Hace unos días me quedé sorprendido con unas declaraciones del secretario general de la FIFA, Jerome Valcke, en la que aprovechando el anuncio de Sony del acuerdo con el organismo futbolístico para transmitir algunos partidos del Mundial en 3D, comentó que se sentía orgulloso de que el Mundial pudiese servir como plataforma para potenciar la tecnología en el deporte.
Dicha declaración no hubiera trascendido de no ser por que Joseph Blatter, semanas atrás, defendió la no utilización de cualquier medio visual para ayudar a los árbitros a tomar decisiones durante el partido. Ya sé, ya sé… probablemente el Sr. Valcke se refería a la utilización de la tecnología para disfrutar la manera en la que se ve el fútbol más que su aplicación en los partidos. Sin embargo no deja de ser una contradicción… o una disparidad de opiniones en un organismo que se caracteriza por ser bastante reacio a cambiar sus puntos de mira en asuntos como este.

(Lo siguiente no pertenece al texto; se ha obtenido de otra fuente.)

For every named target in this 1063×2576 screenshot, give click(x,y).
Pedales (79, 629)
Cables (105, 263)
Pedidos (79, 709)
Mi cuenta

Sea lo que sea, los debates siguen abiertos. Unos apoyan el uso de tecnología para poder disfrutar de un partido más justo, sin decisiones basadas en una reacción rápida del arbitro, y si no que se lo digan a Irlanda (en este caso el uso del video les hubiera “echado un mano”).
Por otro lado están aquellos que prefieren dejar las cosas como están. Quieren disfrutar del juego tal y cómo ha sido siempre, con sus fallos, sus riesgos y jugadas polémicas que crean el debate cada lunes por la mañana. Y es que porqué no decirlo… el fútbol es así.

Células fotosensibles en cada línea de la cancha, micrófonos que capten todos los insultos de los futbolistas, medias con sensores para confirmar la intensidad de los golpes, electrodos que muestren el nivel de agresividad de los jugadores, mil cámaras que se dispongan alrededor de la cancha para informar sobre cada movimiento de la pelota, pelotas con cerebro para determinar las coordenadas exactas de su posición cada millonésima de segundo, en fin, toda la electrónica al servicio de la veracidad. En ese campo gana la tecnología al futbol.
Cuando la tecnología gane dejará el futbol de ser un juego, para convertirse en una especie de pasatiempo televisivo, donde todos confíen en la exactitud y rectitud de los árbitros. O quizás ni los árbitros sean necesarios, porque un software dirá si ha habido una falta o no.
Los buscadores de la verdad, amantes de la precisión, moralizadores que niegan la mano de dios, estarán satisfechos, aunque el juego se convierta en una máquina para satisfacer a los inseguros. Para ellos el siguiente paso será prohibir la mentira en el póker.
Los que amamos el juego, lo lúdico, lo espontáneo, la habilidad de los jugadores para hacernos creer que tienen una fantasía en los pies, buscando el error en el otro equipo, ocultando la diversión a los ojos del árbitro, acariciando el espacio que está más allá del bien y del mal, fundaremos la organización del futbol clásico, aquel juego que esté eximido de precisión, de tecnologías, con pelota de cuero, árbitros humanos y jugadores que estén dispuestos a luchar en todo terreno y lugar para defender su camiseta recurriendo a todas sus habilidades, incluyendo la picardía.